Exercise directions: Return each line of the records below word for word, and leave the pictures out.

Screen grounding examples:
============
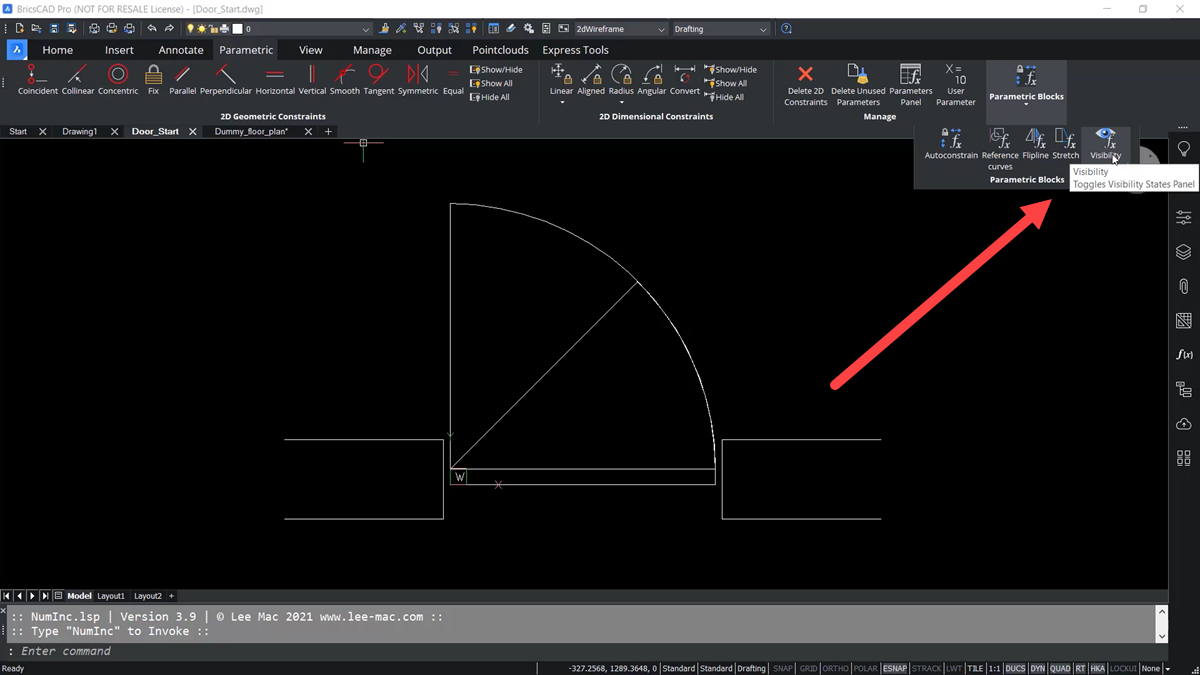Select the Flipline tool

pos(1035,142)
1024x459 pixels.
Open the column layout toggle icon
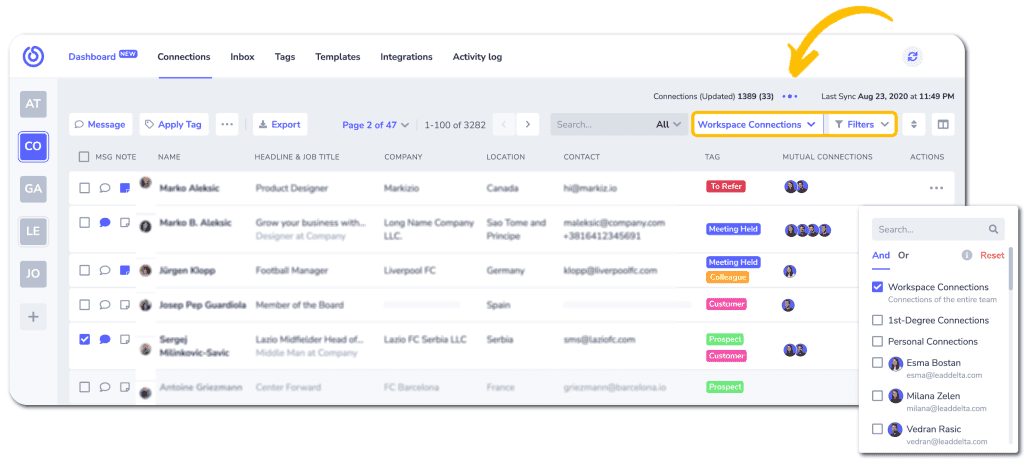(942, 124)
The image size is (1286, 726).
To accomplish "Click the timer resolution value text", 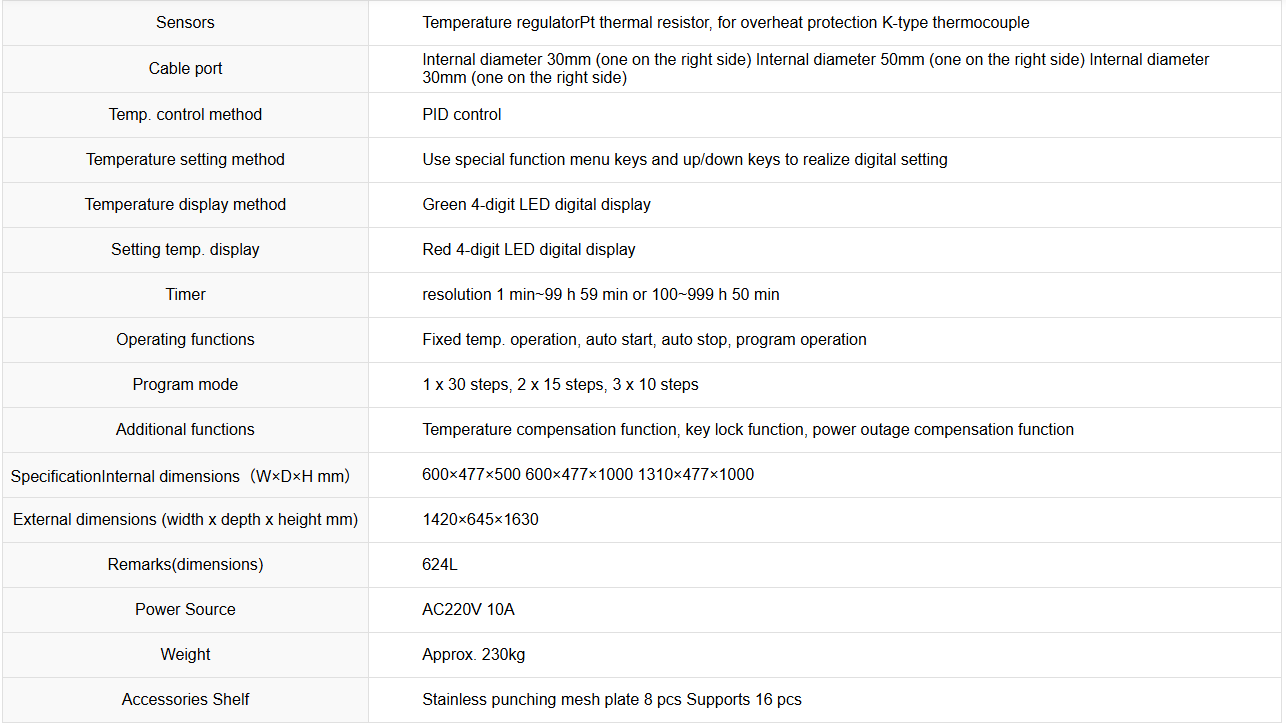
============
Finished task:
Select the Flipline tool

pos(1035,142)
1024x459 pixels.
Open the column layout toggle icon
(942, 124)
The image size is (1286, 726).
To accomplish "Click the timer resolution value text", 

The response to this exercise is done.